Unlicensed And Non-Accredited Programs Without Professional Oversight

Can programs without licensed professional oversight and without program licensure or accreditation provide ethical services and follow a reasonable standard of practice? The answer is maybe. But the more important question must be, "On what basis can a consumer be assured the program will do so consistently over time?" 

Maintaining state licensure or accreditation through an organization is based on the performance of an wilderness therapy program. Licensed or accredited programs and licensed professionals  can be made accountable to ethical standard of practice. Failure to do so can result on loss of licensure or accreditation. The greatest risk in any wilderness therapy program stems from individual and management decisions that are incompetent and lack accountability.  The second greatest risk comes from business and organizational structures in which responsible people have no clear authority to make necessary decisions. 

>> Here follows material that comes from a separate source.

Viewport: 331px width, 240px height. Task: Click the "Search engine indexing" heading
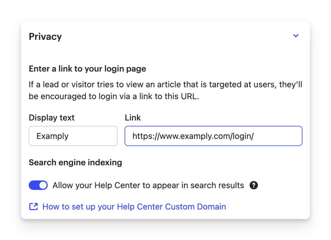coord(75,163)
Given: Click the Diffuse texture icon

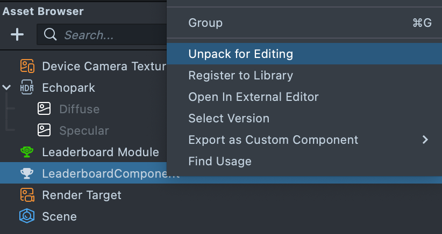Looking at the screenshot, I should (44, 109).
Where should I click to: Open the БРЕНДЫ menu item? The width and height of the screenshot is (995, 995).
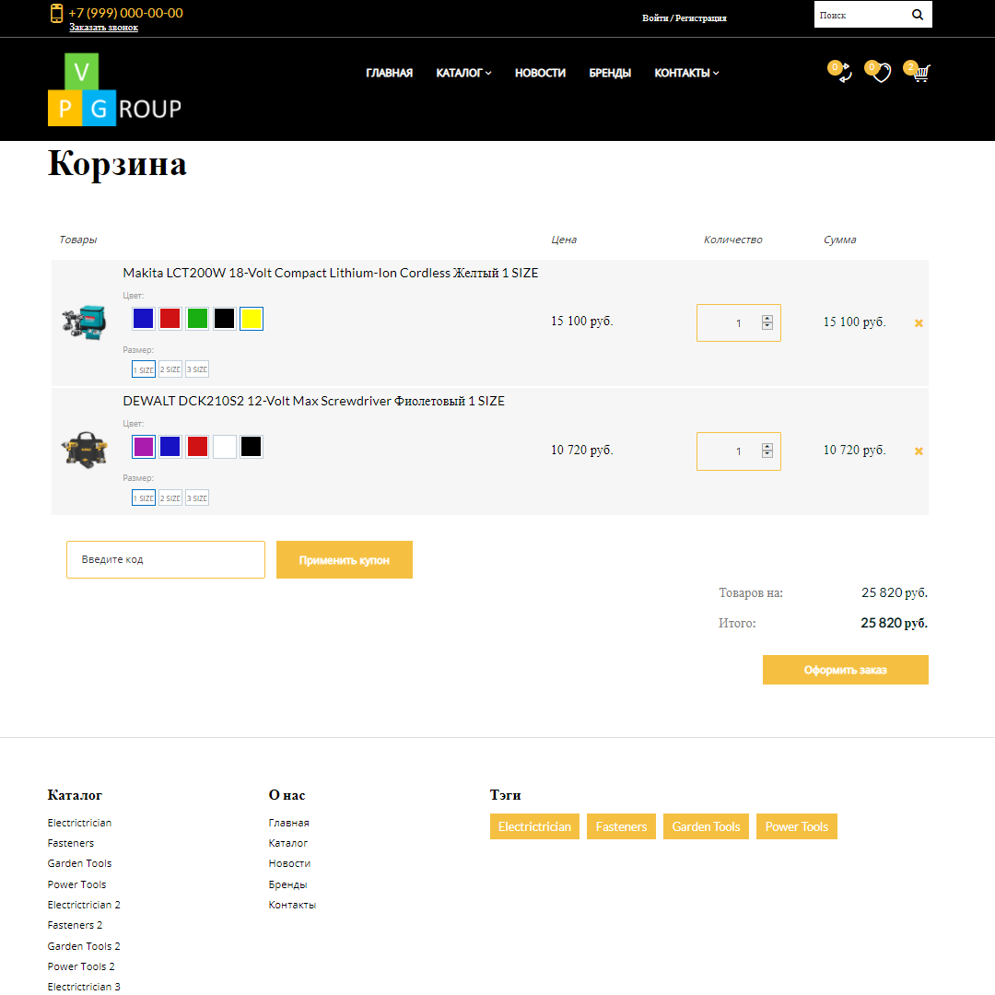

Upon what ethical basis and standard of practice do businesses and professionals operate? There is no clear cut distinction since businesses and organizations often have individuals who wish to act ethically and individuals who wish to follow a reasonable standard of practice. Licensed professionals are specifically trained and are required as a condition of licensure to follow an ethical code and standards of practice within their profession. On the other hand, the requirements of businesses and organizations are often less specific and stringent than the requirements of a licensed professional.  Business and organizations are primarily responsible to a court of law and their customers. Licensed professionals are also responsible to the authority that grants them licensure. The level of personal accountability for a licensed professional is much greater than the level of accountability in a business or organization. Businesses and organizations that are accredited,  licensed and have licensed professional oversight provide the highest level of consumer protection. 

Parents may feel more assured if a program is licensed and accredited, and there is a responsible and competent person who has the authority to insure that their child is safe and that a program is both ethical and follows a reasonable standard of practice. In contrast, parents should be concerned if a program is unlicensed, not accredited and no single competent individual in the program is clearly responsible for their child. Responsible professionals must have the authority to insure that program policy, procedures and behaviors reflect competence, integrity and socially responsible behavior.


  • Obtain the services on an educational consultant or mental health professional who is familiar with wilderness programs and has information regarding the practices within specific wilderness programs. This can save you a lot of time and provide you with a deeper understanding of the history and practices within various programs.

  • Thoroughly research how each wilderness therapy program under consideration operates. 

  • Talk with former students and their parents regarding the practices within particular programs.

  • Familiarize yourself with the material referenced in this article.